Written exercise >> Please write out every line of the listing below without changing anything.

[Stored items]
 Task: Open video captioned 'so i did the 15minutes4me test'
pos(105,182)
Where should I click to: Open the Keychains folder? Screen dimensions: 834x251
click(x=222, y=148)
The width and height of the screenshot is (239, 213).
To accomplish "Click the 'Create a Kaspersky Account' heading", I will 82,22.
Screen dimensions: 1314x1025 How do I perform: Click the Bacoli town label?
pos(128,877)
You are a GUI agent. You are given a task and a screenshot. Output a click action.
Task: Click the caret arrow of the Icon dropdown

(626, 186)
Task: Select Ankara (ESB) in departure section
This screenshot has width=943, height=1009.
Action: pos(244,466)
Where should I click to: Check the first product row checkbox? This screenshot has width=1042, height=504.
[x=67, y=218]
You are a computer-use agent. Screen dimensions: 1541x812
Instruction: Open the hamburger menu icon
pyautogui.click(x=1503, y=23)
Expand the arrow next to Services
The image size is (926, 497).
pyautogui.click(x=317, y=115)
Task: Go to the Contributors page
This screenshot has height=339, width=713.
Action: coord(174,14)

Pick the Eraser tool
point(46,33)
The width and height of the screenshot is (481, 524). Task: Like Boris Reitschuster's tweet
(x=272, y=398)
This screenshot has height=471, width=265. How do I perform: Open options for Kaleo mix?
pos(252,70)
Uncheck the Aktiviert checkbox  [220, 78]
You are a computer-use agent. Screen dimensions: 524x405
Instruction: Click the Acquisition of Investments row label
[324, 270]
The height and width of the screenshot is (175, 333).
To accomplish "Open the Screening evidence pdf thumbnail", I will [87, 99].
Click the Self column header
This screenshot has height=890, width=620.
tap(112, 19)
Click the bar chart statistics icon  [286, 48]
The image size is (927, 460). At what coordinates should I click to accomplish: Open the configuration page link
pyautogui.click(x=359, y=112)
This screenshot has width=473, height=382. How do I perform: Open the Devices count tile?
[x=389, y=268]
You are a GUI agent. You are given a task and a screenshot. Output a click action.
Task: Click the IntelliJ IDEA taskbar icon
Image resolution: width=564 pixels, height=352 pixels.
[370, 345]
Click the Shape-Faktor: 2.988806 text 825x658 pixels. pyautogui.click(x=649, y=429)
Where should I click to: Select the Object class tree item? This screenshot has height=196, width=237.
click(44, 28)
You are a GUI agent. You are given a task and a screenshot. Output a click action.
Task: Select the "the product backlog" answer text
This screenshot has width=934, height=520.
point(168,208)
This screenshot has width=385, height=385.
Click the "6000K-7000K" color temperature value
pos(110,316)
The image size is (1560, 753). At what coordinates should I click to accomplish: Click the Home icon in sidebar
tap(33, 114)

Final answer >>
 Task: Open video captioned 'so i did the 15minutes4me test'
pos(105,182)
Where should I click to: Open the Keychains folder? Screen dimensions: 834x251
click(x=222, y=148)
The width and height of the screenshot is (239, 213).
To accomplish "Click the 'Create a Kaspersky Account' heading", I will 82,22.
Screen dimensions: 1314x1025 How do I perform: Click the Bacoli town label?
pos(128,877)
You are a GUI agent. You are given a task and a screenshot. Output a click action.
Task: Click the caret arrow of the Icon dropdown

(626, 186)
Task: Select Ankara (ESB) in departure section
This screenshot has width=943, height=1009.
Action: pos(244,466)
Where should I click to: Check the first product row checkbox? This screenshot has width=1042, height=504.
[x=67, y=218]
You are a computer-use agent. Screen dimensions: 1541x812
Instruction: Open the hamburger menu icon
pyautogui.click(x=1503, y=23)
Expand the arrow next to Services
The image size is (926, 497).
pyautogui.click(x=317, y=115)
Task: Go to the Contributors page
This screenshot has height=339, width=713.
Action: coord(174,14)

Pick the Eraser tool
point(46,33)
The width and height of the screenshot is (481, 524). Task: Like Boris Reitschuster's tweet
(x=272, y=398)
This screenshot has height=471, width=265. How do I perform: Open options for Kaleo mix?
pos(252,70)
Uncheck the Aktiviert checkbox  [220, 78]
You are a computer-use agent. Screen dimensions: 524x405
Instruction: Click the Acquisition of Investments row label
[324, 270]
The height and width of the screenshot is (175, 333).
To accomplish "Open the Screening evidence pdf thumbnail", I will [87, 99].
Click the Self column header
This screenshot has height=890, width=620.
tap(112, 19)
Click the bar chart statistics icon  [286, 48]
The image size is (927, 460). At what coordinates should I click to accomplish: Open the configuration page link
pyautogui.click(x=359, y=112)
This screenshot has width=473, height=382. How do I perform: Open the Devices count tile?
[x=389, y=268]
You are a GUI agent. You are given a task and a screenshot. Output a click action.
Task: Click the IntelliJ IDEA taskbar icon
Image resolution: width=564 pixels, height=352 pixels.
[370, 345]
Click the Shape-Faktor: 2.988806 text 825x658 pixels. pyautogui.click(x=649, y=429)
Where should I click to: Select the Object class tree item? This screenshot has height=196, width=237.
click(44, 28)
You are a GUI agent. You are given a task and a screenshot. Output a click action.
Task: Select the "the product backlog" answer text
This screenshot has width=934, height=520.
point(168,208)
This screenshot has width=385, height=385.
Click the "6000K-7000K" color temperature value
pos(110,316)
The image size is (1560, 753). At what coordinates should I click to accomplish: Click the Home icon in sidebar
tap(33, 114)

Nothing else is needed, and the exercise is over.